Targeted metagenomics is the study of the composition of microbial communities in diverse biological samples, based on the sequencing of a genomic locus. This application has boomed over the last decade thanks to the democratisation of high-throughput sequencing, and has allowed substantial progress in the study of microbial evolution and diversity. However, new problems have emerged with high-throughput sequencing : the exponential generation of data must be properly analyzed with bioinformatics tools fitted to the experimental designs and associated biological questions. This dissertation provides solutions to improve targeted metagenomics studies, by the development of new tools and methods allowing a better understanding of analytical biases, and a better design of experiments. Firstly, an expert assessment of the analytical pipeline used on the PEGASE-biosciences plateform has been performed.

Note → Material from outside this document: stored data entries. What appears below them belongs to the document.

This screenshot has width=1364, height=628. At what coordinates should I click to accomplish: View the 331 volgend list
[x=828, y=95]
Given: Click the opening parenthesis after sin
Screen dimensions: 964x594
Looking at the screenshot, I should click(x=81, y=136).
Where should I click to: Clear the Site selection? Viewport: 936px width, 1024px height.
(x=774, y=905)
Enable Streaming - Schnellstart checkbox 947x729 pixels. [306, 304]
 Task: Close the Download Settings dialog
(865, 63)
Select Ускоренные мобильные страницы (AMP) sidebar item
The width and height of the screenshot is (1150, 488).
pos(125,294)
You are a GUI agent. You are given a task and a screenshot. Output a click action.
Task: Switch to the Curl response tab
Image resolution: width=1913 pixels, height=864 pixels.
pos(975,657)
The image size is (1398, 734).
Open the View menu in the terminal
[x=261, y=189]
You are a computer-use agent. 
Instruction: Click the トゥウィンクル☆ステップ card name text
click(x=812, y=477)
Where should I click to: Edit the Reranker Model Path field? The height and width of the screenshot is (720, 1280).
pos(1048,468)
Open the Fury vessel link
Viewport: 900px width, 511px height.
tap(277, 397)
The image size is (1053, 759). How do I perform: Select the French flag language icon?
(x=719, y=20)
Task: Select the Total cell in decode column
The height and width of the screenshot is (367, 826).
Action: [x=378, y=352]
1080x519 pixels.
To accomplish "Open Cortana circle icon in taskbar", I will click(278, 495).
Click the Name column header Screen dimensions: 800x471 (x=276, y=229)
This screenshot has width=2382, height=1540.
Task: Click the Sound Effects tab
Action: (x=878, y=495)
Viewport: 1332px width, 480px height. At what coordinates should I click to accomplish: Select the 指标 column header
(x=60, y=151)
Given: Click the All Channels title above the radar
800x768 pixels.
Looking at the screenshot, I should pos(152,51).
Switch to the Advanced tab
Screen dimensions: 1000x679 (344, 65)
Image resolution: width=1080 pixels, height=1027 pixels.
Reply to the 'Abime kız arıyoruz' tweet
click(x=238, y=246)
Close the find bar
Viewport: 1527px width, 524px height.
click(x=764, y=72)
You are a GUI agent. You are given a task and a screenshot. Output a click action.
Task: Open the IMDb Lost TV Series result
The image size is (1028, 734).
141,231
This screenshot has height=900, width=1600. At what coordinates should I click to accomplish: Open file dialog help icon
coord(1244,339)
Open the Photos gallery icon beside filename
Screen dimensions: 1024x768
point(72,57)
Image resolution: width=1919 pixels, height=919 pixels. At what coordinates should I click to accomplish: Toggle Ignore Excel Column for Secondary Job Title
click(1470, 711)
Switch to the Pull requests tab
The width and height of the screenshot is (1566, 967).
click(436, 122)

This assessment revealed the need of a formal evaluation method of analytical pipelines used for targeted metagenomics analyses. This method has been developed with simulated and real datasets, and adequate evaluation metrics. It has been used on several analytical pipelines commonly used by the scientific community, as well as on new analytical methods which have never been used in such a context before. This evaluation allowed to better understand experimental design biases, which can affect the results and biological conclusions. One of those major biases is the design of amplification primers to target the genomic locus of interest. A primer design software, adaptable to different experimental designs, has been specifically developed to minimize this bias. Finally, analytical guidelines and experimental design recommendations have been formulated to improve targeted metagenomics studies.